To be brutally honest, I don't particularly care whether Perry Patterson or Joe Fields is given the right to take snaps for the Orange this season. Neither of these guys has a skill set that would make you believe that when either walks onto the field, the team has a better chance for victory.
To put this situation into its proper context, I submit the following analogy for review: it's like having to choose between eating tuna and peanut butter on wheat for lunch instead of tuna and ketchup on rye.
It's going to suck. And you know it. But you need to eat.
Instead of engaging in a subjective critique of each quarterback, I've decided to simply present some hard data on each passer and draw some conclusions from that. There are enough outlets on the web and in the traditional print media where subjective critiques of each quarterback have been made. There is no reason to contribute more of the same clutter to the debate.
To paint a proper potrait of a passer, a slew of data should be considered. Included in this data sample is, unfortunately, passer rating. Passer rating, as I have alluded to in previous essays, is a method for quantifying production that I am not totally satisfied with because of some of the inherent flaws in the formula. If you are curious with why I'm anti-passer rating, consider the following:
- Plays having the quarterback being sacked are not considered when compiling the rating. Sacks, in their very nature, are model tools of inefficiency, and any formula that attempts to value efficiency should take into consideration loss yardage due to sacks.
- Another problem with the formula is that rushing yards gained or lost by a quarterback do not result in a rise or fall in passer rating. Considering the value a scrambling quarterback can have on an offense's ability to move the football and avoid sacks, compiled rushing yards should be implemented into the calculation. This problem could be resolved by replacing yards per attempt with yards per play as one of the rating's components. By counting sacks and rushing attempts (in addition to passes actually thrown) as plays, a clearer portrait of production can be illustrated.
Anyways, back to things that aren't located on a tangent.
While neither Patterson or Fields has accumulated a large pool of data to draw some concrete conclusions, they have provided enough statistical output to at least forecast the overall productive value of each passer.
The data below originates from the 2004 season. This is for two reasons: a) Fields wasn't on the team in 2003; and b) Patterson never attempted a pass in 2003.

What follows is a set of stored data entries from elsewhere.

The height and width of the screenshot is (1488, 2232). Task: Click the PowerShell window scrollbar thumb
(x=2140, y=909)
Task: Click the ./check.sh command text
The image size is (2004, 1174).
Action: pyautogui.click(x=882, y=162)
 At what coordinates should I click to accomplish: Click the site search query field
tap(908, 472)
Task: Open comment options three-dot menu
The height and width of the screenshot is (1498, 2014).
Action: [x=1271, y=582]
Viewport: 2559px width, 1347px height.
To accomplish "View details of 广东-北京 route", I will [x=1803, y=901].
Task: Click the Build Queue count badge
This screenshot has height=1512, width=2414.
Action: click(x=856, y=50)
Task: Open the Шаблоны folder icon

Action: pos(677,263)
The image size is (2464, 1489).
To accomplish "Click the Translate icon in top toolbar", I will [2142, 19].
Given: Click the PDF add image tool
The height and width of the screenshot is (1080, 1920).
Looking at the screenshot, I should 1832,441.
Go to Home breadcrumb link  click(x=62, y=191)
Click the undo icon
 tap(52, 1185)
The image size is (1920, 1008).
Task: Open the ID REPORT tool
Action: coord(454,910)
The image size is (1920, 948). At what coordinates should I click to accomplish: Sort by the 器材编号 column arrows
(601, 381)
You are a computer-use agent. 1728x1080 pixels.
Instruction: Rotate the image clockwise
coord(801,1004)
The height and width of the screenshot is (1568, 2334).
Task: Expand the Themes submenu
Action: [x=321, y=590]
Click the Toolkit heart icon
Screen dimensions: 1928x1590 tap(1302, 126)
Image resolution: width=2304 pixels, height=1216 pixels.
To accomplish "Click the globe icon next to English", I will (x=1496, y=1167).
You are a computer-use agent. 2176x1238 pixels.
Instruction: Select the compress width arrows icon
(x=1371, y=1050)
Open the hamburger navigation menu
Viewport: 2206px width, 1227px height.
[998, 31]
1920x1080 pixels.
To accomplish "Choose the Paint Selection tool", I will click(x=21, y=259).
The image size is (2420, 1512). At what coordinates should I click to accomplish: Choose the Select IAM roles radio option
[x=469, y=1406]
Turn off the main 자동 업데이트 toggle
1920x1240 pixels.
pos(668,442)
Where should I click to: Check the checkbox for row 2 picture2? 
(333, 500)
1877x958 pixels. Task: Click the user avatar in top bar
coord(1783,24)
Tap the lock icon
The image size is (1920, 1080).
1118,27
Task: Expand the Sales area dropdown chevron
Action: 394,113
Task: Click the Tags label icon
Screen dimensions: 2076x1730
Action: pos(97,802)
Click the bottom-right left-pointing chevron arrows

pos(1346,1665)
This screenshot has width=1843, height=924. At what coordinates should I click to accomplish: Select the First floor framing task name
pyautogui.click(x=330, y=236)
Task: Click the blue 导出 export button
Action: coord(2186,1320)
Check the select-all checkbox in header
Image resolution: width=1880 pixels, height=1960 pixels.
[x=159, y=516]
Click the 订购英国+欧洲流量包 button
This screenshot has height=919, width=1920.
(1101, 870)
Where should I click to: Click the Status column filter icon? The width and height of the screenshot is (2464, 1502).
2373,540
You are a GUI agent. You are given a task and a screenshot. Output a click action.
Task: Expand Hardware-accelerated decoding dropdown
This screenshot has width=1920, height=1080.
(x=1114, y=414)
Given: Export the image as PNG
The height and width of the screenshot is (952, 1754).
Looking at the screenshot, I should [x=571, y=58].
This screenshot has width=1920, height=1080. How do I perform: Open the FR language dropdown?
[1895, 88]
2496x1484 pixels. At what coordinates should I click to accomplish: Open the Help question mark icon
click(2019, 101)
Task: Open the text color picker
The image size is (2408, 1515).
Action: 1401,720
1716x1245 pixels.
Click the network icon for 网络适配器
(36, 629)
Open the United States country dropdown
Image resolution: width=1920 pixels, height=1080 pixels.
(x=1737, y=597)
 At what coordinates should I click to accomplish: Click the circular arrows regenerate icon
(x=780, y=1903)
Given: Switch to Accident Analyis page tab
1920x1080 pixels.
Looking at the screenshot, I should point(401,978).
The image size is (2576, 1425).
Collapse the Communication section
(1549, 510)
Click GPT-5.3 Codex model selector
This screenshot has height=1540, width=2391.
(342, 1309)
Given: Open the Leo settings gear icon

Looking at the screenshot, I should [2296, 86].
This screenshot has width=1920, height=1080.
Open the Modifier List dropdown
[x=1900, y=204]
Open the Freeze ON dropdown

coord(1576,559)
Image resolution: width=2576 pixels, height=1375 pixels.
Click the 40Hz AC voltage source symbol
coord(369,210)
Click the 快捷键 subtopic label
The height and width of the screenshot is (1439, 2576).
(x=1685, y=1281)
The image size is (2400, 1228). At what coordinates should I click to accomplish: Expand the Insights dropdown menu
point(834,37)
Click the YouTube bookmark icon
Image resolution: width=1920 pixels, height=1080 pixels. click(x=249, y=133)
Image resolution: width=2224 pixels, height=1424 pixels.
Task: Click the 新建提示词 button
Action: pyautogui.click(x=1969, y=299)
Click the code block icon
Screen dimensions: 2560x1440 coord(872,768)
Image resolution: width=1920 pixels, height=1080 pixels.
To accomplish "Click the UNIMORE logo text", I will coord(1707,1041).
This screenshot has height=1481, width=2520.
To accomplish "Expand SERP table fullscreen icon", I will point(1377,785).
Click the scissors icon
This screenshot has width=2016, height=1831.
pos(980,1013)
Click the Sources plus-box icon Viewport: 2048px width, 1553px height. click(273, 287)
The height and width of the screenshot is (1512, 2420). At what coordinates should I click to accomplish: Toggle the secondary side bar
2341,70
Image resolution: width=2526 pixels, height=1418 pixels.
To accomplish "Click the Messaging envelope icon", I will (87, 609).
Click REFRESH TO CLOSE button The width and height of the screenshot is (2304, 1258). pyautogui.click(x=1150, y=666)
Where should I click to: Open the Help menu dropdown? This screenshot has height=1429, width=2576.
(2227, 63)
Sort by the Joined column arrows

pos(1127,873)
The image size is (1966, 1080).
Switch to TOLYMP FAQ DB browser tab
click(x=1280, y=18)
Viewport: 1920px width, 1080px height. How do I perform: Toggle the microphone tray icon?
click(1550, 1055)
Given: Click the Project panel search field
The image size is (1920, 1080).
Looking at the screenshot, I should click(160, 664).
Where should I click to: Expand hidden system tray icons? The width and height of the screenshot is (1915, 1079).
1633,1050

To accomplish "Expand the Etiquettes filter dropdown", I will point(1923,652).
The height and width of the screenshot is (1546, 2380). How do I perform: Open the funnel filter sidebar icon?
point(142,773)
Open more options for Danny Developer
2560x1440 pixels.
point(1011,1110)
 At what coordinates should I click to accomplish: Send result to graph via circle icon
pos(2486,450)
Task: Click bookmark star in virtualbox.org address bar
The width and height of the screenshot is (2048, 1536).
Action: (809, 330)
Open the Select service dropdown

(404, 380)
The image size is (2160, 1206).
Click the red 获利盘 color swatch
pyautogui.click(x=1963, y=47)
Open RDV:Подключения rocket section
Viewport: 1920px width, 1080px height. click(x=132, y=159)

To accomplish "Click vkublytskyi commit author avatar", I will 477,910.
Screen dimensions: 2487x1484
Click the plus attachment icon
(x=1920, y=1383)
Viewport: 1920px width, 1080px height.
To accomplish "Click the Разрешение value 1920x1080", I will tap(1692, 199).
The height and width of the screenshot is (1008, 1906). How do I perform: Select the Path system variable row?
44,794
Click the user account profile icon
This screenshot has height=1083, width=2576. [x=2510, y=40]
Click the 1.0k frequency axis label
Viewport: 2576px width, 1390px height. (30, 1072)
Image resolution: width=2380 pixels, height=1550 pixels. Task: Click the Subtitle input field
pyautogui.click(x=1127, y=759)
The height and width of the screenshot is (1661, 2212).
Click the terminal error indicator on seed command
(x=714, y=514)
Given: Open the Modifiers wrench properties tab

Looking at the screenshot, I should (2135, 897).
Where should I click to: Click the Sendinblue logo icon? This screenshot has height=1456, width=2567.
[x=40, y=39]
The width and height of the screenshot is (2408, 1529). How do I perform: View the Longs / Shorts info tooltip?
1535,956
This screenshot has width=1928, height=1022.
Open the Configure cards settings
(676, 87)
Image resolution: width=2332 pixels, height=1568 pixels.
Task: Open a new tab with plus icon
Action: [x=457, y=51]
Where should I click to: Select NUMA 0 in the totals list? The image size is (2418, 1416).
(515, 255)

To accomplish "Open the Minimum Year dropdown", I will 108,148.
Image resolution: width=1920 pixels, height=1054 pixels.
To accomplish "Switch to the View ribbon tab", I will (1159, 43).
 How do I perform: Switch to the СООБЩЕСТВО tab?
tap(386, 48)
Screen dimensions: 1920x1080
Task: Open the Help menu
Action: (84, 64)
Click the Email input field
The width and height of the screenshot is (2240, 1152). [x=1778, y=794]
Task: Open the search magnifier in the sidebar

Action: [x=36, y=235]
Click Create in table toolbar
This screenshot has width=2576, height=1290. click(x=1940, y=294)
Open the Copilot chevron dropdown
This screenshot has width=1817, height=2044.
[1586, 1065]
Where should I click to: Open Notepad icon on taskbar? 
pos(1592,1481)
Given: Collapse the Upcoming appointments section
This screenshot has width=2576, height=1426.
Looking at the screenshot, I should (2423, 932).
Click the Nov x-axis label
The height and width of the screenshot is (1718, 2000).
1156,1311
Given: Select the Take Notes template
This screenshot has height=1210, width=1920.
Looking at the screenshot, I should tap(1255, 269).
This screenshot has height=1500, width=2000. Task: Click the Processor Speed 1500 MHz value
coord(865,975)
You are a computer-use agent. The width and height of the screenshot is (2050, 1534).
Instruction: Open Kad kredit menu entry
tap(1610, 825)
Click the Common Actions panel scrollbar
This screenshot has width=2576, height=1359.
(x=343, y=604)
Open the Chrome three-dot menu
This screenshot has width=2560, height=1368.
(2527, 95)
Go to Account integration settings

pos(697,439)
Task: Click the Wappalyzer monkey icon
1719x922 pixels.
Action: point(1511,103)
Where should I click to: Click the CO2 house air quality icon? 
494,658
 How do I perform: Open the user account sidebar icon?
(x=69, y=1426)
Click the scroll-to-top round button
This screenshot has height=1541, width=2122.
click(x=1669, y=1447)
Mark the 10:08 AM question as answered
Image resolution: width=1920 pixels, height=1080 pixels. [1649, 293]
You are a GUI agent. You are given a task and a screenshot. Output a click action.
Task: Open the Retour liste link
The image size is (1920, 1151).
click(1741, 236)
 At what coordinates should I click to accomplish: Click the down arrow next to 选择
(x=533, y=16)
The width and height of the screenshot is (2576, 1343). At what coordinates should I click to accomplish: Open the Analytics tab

|Quarterback Comparison - Fields v. Patterson|
The first thing that comes to mind when looking at these numbers is something along the lines of "these guys play division 1-A football?" If these guys were appearing at the Apollo Theater, that clown with the broom would've made an entrance a long time ago.
The second thing that comes mind is that even though Patterson and Fields are almost equally bad, the numbers appear to lean toward Patterson.
The most important thing for a quarterback to be in any system (but especially in a west coast system) is efficient. Statistics that are emblematic of efficiency are: completion percentage, interception percentage, and points per attempt. Quarterbacks that tend to excel in each of these categories will, more often than not, create longer drives for an offense allowing for the maximization of scoring potential.
In all but points per attempt, Patterson was the clear favorite over Fields. While Fields did not lag far behind in completion percentage, his fate was sealed with his terrible interception percentage value.
The very nature of interceptions is inefficient - they instantly stop an offense's ability to score. Interceptions yield yards-gained meaningless because they did not generate any points. Thus, the best way for an offense to be successful is to trot out a quarterback less prone to throwing interceptions. Therefore, Perry Patterson must be the obvious choice over Fields.
As for things that drop coins into Fields' jar, some comments regarding points per pass attempt are in order.
Fields' .207 points per pass attempt was by no means spectacular. However, it was better than Patterson's output, and when one considers that the more points each pass attempt generates is better for an offense's chances for success, Fields' ability cannot be denied. Unfortunately, I believe that Fields' value is deceiving and can be reasoned away.
Since Fields' statistics were derived from such a small data pool, a full picture of production is difficult to create. Looking at Fields' and Patterson's yards per attempt, completion percentage, and interception percentage values, I believe that had Fields generated more passing attempts, his points per attempt may have declined to the same level of Patterson.
Essentially, there's no way Fields could have kept up with his touchdown rate with the number of interceptions he was projected to throw as well as the number of incompletions he would have tossed had Pasqualoni let him continue to flush the 2004 season down the drain.
There is one other thing that needs to be discussed that is directly related to efficiency but not depicted in the above data - the ability to run the football. In 2004, Fields had 22 rushing attempts for -8 yards and no touchdowns; Patterson had 72 attempts for 143 yards and 3 scores. It doesn't take a genius to realize that -8 yards per rush is not attractive from a production standpoint. Advantage: Patterson.
As I noted in the preface to this essay, no inquiry would be made as to the subjective values of each quarterback. I was concerned only with productive output, not the ability to throw a 12-yard slant or how comfortable a quarterback looks in the pocket. Clearly, these are important things to consider when choosing which passer should take snaps this season.
However, with respect to the numbers provided above, I think there is no question that Patterson should be the starting quarterback over Fields when SU laces 'em up on September 4th in the Dome.